The 10th also finds inadmissible brief testimony about an uncharged bank robbery. A witness testified Mr. Shaw asked him to pick up a man and later that day he learned there was a bank robbery in the same town. The evidence had too little relevance to be admissible. But the admission was harmless. The improper evidence so tenuously tied Mr. Shaw to a robbery that it couldn't have influenced the verdicts that were supported by strong evidence.

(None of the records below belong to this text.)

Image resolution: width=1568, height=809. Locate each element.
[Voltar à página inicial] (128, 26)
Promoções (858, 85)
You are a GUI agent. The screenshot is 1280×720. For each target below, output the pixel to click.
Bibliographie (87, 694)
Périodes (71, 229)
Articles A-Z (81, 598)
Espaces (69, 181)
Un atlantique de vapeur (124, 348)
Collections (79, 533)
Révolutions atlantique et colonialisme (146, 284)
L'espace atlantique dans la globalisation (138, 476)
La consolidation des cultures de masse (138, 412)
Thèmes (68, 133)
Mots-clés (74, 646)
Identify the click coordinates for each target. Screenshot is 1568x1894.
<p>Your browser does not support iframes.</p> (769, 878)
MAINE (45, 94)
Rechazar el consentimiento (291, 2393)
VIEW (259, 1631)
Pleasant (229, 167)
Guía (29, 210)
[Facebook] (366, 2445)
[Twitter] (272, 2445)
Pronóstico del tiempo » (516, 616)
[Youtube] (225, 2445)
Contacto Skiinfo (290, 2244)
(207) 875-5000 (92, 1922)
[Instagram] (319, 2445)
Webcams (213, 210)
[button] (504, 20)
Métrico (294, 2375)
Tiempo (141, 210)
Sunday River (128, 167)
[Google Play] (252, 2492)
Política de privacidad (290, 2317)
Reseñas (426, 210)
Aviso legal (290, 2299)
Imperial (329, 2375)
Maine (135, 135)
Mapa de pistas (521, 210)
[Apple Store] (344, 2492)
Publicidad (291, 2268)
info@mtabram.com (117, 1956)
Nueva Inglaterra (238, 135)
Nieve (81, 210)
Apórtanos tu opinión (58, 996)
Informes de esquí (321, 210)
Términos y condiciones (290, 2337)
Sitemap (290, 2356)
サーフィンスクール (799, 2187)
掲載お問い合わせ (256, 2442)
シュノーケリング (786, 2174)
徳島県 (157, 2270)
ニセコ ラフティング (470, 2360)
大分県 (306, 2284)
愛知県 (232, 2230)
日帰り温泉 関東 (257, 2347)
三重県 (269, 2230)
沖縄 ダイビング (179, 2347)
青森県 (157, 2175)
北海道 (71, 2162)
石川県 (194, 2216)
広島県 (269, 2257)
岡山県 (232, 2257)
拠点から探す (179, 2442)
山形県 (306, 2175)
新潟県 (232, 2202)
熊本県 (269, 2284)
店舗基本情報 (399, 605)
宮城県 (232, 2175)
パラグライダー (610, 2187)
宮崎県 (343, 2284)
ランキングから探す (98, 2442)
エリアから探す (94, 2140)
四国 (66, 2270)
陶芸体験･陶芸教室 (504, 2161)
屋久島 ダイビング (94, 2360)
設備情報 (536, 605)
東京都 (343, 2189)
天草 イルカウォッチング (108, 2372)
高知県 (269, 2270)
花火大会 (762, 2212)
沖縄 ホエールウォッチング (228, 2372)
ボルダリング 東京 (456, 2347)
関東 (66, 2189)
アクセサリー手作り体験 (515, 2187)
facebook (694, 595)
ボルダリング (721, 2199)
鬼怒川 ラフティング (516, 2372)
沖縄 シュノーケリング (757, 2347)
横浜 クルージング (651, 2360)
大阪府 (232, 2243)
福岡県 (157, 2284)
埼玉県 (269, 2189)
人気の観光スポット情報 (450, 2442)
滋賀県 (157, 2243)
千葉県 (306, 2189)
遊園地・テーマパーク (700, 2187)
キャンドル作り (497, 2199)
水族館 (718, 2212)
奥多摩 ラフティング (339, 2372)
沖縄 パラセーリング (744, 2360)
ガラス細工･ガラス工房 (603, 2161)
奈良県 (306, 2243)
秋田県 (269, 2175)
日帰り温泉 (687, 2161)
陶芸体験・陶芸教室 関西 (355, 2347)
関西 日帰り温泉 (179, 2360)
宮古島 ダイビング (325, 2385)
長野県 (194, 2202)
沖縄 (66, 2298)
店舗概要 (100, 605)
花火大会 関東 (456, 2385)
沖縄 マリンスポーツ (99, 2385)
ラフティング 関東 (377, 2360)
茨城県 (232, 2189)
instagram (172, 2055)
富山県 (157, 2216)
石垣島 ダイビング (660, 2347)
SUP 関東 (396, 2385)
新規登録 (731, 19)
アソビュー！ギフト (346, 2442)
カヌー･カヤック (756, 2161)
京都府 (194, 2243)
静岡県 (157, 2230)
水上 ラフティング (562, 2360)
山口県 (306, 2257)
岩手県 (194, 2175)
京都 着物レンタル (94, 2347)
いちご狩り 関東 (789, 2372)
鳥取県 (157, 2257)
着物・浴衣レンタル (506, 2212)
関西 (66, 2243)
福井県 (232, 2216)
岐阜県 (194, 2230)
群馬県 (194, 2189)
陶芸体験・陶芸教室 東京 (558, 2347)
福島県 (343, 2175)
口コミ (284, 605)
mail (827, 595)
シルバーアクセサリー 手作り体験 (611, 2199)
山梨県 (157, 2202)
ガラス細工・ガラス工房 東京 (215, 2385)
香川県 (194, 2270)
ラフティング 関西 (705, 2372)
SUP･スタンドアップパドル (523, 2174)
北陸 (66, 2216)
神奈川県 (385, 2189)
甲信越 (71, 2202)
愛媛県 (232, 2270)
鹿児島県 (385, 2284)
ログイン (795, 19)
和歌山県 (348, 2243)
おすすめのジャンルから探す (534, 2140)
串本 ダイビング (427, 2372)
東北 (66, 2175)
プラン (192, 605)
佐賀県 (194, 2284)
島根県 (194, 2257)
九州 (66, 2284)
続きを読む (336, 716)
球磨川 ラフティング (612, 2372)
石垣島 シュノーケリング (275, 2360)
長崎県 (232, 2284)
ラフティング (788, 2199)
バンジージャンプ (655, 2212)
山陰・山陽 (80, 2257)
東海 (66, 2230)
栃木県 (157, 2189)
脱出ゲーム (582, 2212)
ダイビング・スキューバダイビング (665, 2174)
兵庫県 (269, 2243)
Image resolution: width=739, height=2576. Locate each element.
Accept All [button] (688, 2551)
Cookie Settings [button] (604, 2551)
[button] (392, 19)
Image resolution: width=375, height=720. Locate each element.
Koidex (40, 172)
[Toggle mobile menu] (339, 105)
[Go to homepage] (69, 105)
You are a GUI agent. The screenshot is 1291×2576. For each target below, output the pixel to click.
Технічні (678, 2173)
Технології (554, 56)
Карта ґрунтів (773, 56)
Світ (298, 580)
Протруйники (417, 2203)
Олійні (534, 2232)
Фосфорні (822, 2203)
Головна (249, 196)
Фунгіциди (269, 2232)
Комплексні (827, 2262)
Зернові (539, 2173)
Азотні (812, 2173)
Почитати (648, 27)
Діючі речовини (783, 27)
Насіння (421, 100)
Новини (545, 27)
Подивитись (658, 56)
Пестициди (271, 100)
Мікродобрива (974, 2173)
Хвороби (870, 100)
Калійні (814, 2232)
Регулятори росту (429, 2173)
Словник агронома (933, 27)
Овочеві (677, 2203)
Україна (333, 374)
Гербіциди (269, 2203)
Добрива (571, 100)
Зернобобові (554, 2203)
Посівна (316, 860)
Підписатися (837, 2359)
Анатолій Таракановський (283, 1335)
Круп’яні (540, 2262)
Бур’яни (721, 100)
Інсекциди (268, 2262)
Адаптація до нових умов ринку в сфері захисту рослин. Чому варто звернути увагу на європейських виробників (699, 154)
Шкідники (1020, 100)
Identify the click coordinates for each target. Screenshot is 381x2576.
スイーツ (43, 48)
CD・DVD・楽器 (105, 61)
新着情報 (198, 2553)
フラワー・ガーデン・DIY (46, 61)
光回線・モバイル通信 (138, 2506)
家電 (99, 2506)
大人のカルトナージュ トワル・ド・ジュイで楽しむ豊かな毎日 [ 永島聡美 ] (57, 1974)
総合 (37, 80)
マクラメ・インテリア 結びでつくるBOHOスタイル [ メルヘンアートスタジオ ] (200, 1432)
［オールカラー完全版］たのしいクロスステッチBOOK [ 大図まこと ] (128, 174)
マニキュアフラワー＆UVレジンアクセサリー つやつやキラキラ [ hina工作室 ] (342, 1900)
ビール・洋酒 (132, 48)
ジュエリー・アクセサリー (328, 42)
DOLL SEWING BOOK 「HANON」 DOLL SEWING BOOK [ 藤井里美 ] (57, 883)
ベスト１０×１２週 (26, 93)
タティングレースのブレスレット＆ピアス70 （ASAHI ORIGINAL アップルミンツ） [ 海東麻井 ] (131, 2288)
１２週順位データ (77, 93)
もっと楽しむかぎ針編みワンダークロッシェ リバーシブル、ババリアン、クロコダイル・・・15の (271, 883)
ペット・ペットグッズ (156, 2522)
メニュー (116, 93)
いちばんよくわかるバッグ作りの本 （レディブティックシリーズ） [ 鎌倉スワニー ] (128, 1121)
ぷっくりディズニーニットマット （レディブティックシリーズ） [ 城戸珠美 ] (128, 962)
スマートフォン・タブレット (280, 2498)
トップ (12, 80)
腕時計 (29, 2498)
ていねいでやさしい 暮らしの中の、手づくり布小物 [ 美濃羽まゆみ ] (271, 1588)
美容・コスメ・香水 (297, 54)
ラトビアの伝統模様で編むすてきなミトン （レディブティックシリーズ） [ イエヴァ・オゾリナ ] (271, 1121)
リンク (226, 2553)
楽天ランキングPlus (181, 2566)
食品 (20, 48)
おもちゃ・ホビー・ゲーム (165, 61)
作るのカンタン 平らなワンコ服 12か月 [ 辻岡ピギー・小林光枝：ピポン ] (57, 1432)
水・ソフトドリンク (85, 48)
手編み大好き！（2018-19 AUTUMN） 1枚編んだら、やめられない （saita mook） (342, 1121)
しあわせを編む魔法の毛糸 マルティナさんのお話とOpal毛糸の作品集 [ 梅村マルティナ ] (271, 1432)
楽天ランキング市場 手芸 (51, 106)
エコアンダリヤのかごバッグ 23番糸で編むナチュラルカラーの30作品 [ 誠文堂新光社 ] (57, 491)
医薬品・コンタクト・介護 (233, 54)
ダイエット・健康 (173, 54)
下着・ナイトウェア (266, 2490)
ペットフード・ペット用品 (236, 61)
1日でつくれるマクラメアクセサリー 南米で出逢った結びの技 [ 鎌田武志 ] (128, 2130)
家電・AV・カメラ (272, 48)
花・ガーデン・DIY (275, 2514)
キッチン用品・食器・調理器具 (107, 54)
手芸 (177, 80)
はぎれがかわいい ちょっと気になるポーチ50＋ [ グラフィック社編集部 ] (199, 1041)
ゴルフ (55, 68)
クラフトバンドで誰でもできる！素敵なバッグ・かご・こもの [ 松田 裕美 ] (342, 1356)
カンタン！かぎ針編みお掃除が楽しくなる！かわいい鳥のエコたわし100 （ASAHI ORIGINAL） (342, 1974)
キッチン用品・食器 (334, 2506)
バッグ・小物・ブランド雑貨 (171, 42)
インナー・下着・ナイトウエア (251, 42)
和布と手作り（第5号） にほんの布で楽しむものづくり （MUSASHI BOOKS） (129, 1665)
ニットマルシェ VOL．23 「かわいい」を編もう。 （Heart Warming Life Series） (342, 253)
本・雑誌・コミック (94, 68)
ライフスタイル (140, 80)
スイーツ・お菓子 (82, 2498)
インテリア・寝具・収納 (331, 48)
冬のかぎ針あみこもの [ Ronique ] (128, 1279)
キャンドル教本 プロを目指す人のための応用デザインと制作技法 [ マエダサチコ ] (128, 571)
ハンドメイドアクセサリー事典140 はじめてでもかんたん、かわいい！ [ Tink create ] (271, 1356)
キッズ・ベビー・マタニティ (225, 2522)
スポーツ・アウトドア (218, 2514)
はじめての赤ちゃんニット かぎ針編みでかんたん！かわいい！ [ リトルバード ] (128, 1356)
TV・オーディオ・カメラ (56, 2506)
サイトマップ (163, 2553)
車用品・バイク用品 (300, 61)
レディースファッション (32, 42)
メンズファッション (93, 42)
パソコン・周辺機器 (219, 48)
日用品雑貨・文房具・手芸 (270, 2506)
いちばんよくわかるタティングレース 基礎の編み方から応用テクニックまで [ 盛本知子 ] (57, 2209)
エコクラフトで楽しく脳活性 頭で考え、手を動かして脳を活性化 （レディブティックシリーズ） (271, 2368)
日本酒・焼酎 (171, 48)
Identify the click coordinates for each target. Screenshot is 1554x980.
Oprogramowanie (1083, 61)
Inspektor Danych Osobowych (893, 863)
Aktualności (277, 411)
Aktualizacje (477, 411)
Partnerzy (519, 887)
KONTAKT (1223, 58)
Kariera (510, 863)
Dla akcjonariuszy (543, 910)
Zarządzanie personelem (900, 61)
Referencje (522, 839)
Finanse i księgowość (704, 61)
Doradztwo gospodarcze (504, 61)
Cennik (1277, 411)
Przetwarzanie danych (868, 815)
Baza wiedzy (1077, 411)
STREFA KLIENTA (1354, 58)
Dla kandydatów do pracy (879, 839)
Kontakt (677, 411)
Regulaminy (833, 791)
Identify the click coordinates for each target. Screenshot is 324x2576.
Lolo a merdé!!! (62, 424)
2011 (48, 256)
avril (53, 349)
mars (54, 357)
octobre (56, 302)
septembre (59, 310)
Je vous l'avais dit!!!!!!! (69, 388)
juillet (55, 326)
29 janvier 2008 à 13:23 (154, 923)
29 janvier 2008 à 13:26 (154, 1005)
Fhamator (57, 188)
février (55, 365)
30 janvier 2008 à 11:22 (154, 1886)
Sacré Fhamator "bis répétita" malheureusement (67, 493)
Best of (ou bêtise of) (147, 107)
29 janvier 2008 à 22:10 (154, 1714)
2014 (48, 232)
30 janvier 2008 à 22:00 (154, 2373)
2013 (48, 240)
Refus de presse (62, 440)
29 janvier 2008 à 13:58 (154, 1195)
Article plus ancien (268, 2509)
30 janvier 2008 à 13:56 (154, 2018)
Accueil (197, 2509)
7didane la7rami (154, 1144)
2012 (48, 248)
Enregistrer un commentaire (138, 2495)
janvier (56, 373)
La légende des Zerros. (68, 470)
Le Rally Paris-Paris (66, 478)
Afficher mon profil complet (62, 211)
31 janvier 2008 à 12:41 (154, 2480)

The 10th holds that a trial court does not abuse its discretion when it refuses to dismiss a juror who has in some way indicated she may not be impartial if she subsequently affirms her impartiality. Thus the 10th precludes virtually any juror bias challenge on appeal. In this case, Mr. Shaw mouthed the words "call me" and gestured to a juror as if he were holding a telephone to his ear. This upset the juror. Let's call her juror 121. [Mr. Shaw explained he was actually trying to gesture to a different juror. He obviously needs to refine his flirting technique]. 121 told the bailiff about Mr. Shaw's behavior in front of the other jurors. The court questioned all the jurors about this. One juror, 76, said the incident made her sick and she would have to make an effort to get the implanted event out of her mind. Eventually 76 said she thought could put the matter aside. The court excused 121, but refused to excuse 76. The 10th found this to be okay. The 10th also noted its concern about removing jurors as a result of a defendant's misconduct.